Burkhard von Pappenheim
Kann man gleichzeitig Landpomeranze und Stadtkind sein? Den Komponisten Mahler schätzen und Metallica? Ein guter Mensch sein, wenn man Bordeaux-Weine nicht mag? Wie ist der Kraftverlauf einer Francis-Wasserturbine? Was unterscheidet außer dem Geschlecht und der Parteizugehörigkeit Angela Merkel von Gerhard Schröder? In welche Richtung setzt man den Fällkerb beim Fällen eines Baumes? Hat Jürgen Trittin das Zeug zum großen Politiker? Brennt Kiefernholz länger oder Eiche? Muss Datenschutz Vorrang vor der Fahndung nach Terroristen haben? Und wer schreibt eigentlich für die Mittwochausgabe den Leitartikel?

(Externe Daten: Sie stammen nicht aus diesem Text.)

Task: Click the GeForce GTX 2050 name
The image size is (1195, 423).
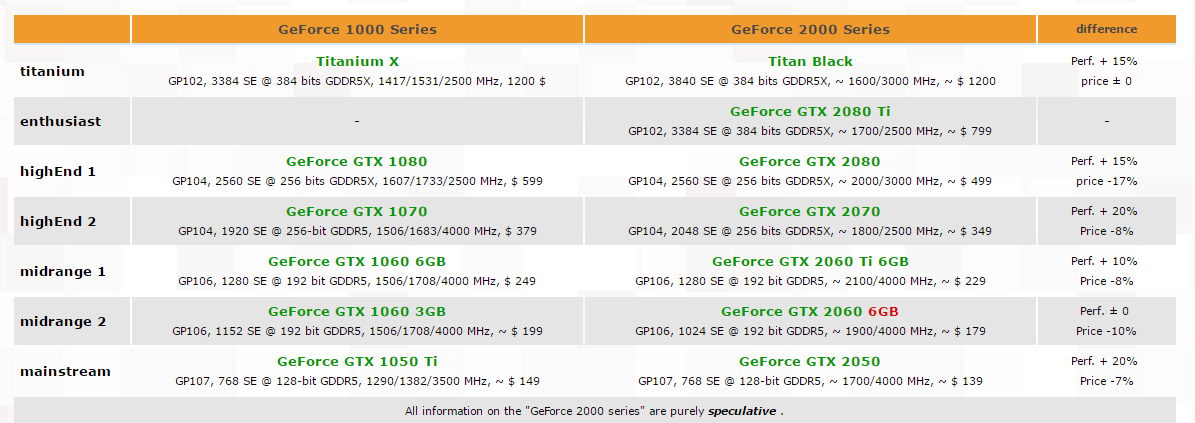Action: 809,361
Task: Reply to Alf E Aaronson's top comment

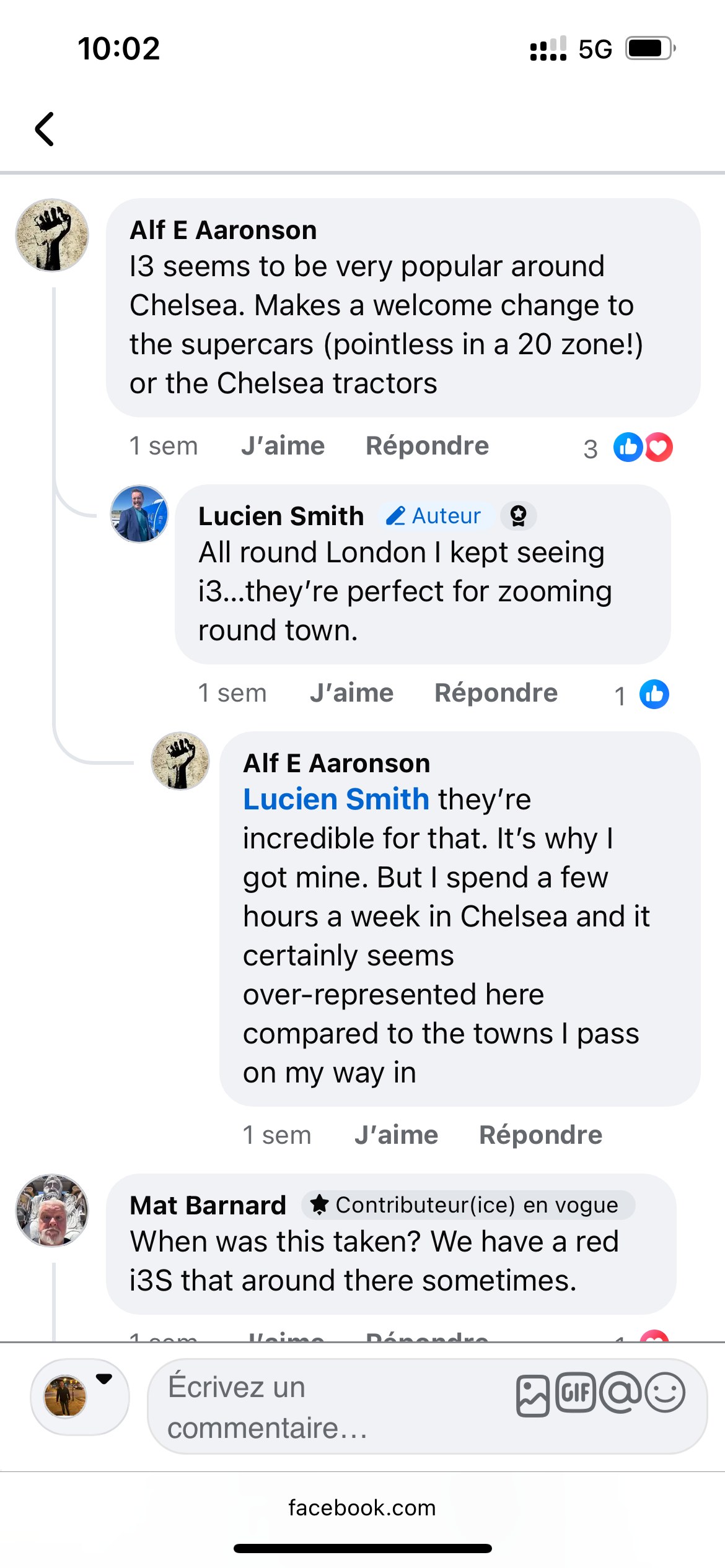Action: tap(427, 446)
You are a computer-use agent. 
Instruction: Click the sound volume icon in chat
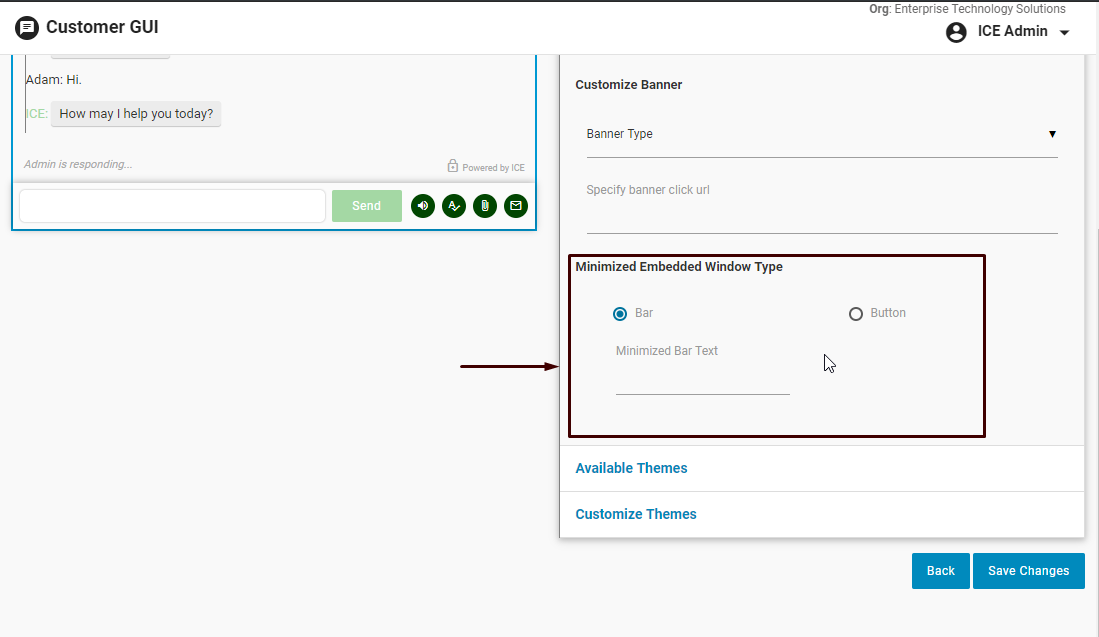point(423,206)
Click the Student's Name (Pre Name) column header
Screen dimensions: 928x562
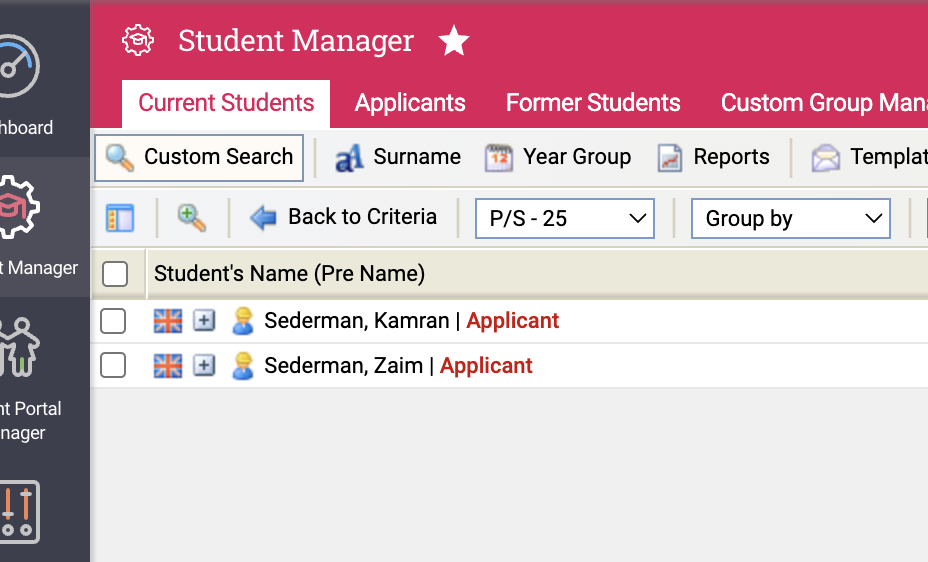point(289,274)
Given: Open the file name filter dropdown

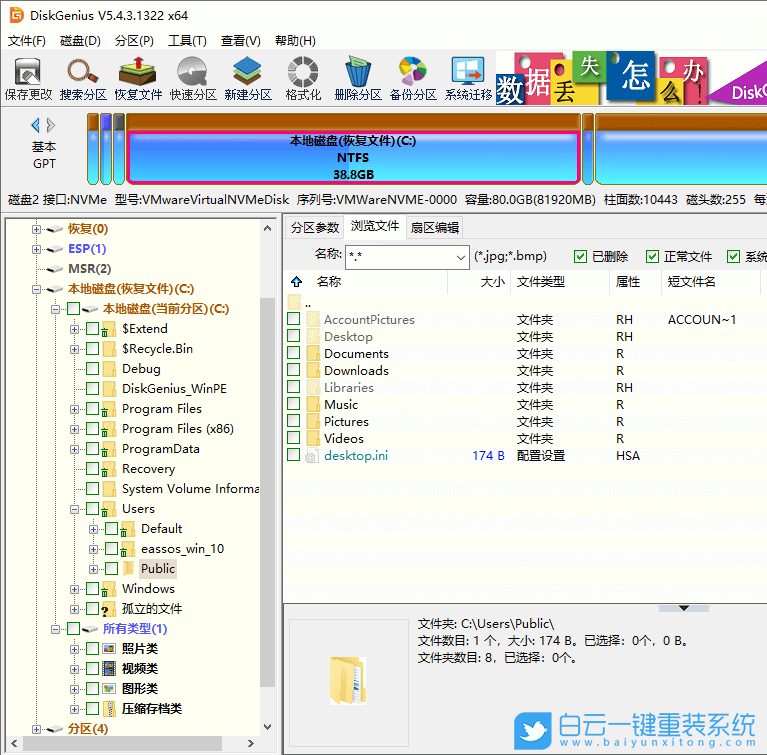Looking at the screenshot, I should [459, 257].
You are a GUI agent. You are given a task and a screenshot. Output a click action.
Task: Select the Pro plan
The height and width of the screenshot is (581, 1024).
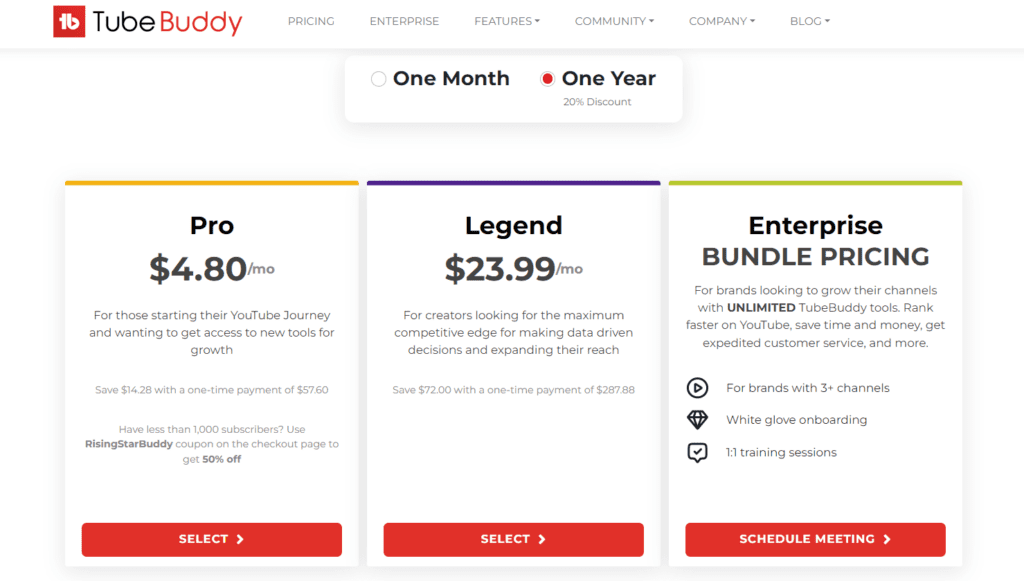pos(211,539)
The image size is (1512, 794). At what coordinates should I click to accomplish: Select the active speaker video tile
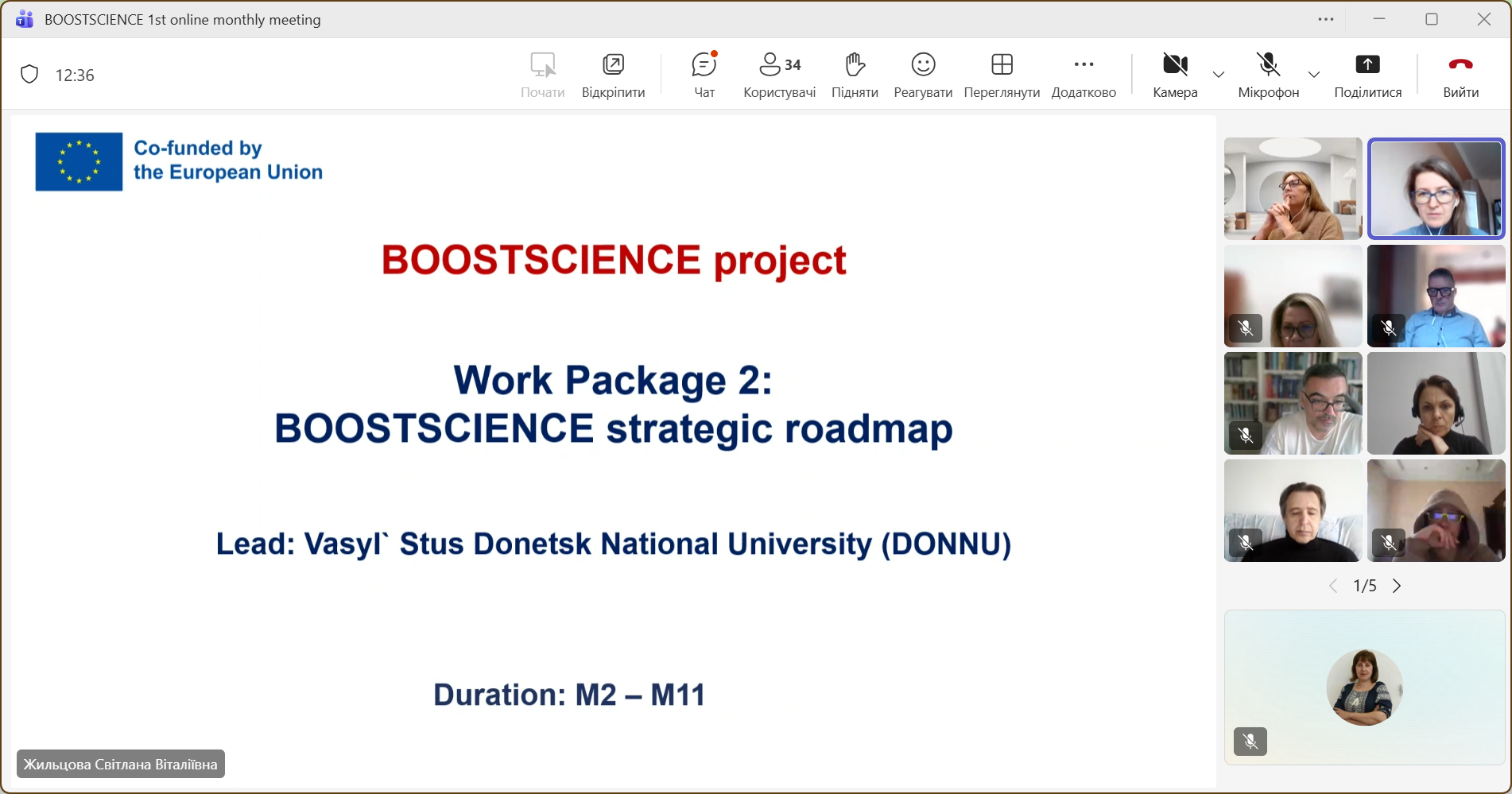[1436, 188]
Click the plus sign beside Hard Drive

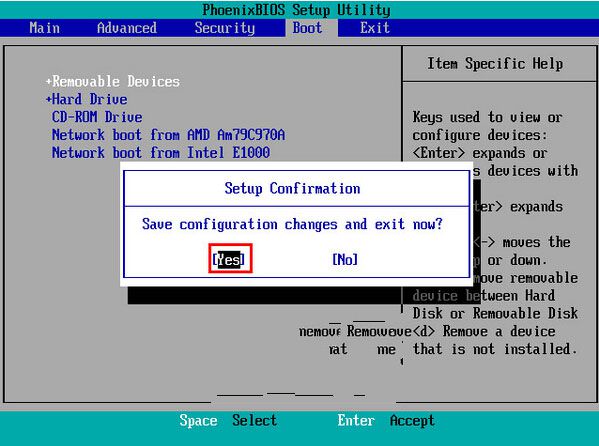49,99
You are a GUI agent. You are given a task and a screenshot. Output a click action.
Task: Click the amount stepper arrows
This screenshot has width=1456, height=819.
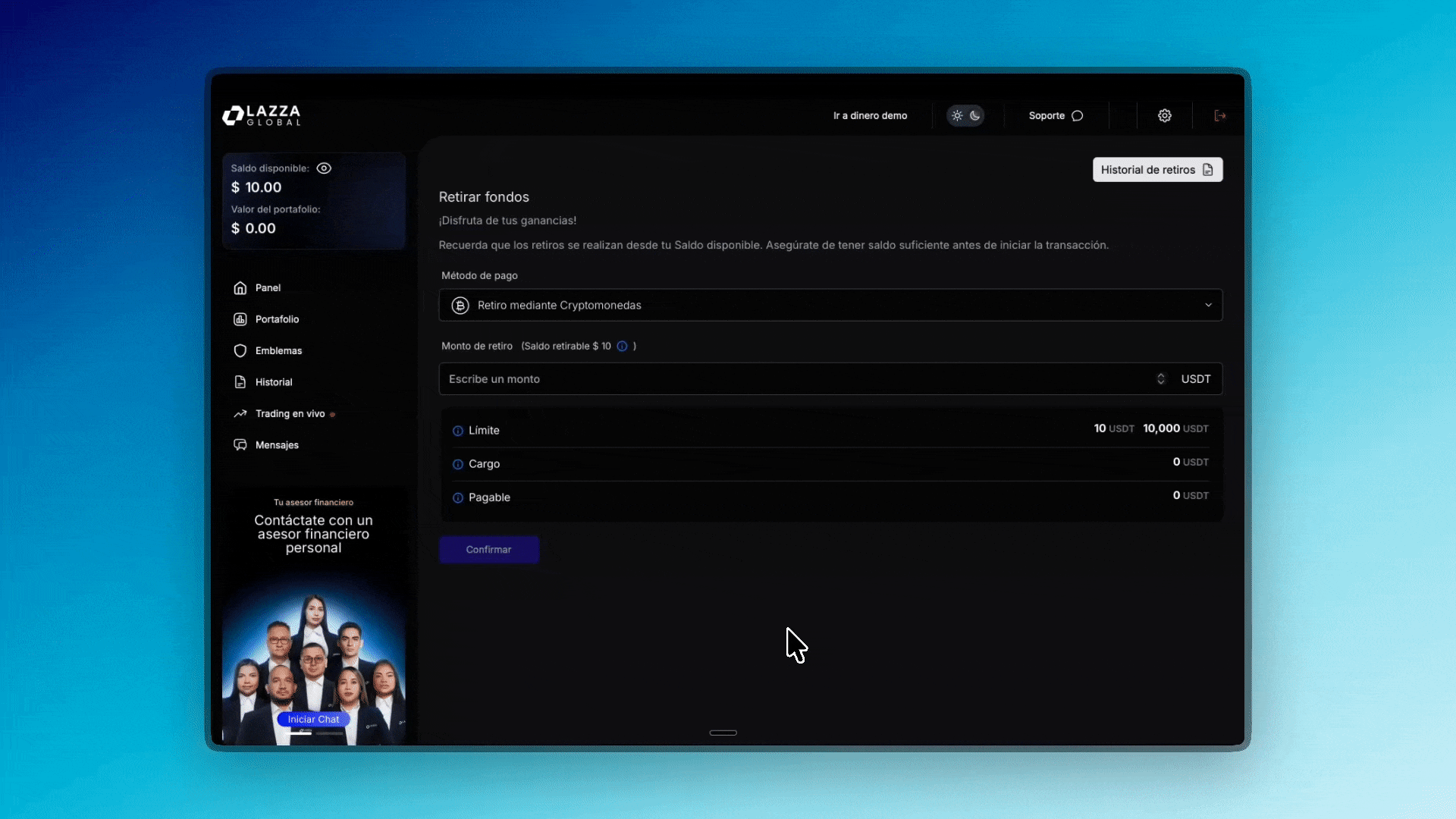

Da kann man ganz schön durcheinander kommen im Kopf. Burkhard von Pappenheim versucht unverdrossen, dem Chaos eine Ordnung abzuringen. Er hat dafür seit 1954 einiges durchgemacht: Abitur, Bundeswehr, Volontariat in Saarbrücken. Arbeit als politischer Journalist in Paris (für die Nachrichtenagentur AFP), in Stuttgart und Bonn (für die Stuttgarter Zeitung), in Berlin gleich zwei Mal (einmal für den Focus), als Politikchef für die Frankfurter Rundschau, als stellvertretender Chefredakteur in Halle (Mitteldeutsche Zeitung) und beim Kölner Stadt-Anzeiger. Und gleichzeitig blieb er immer der nordhessischen Provinz nah. Er pendelt buchstäblich zwischen Wald und Weltgeschehen. Wie dieser Blog.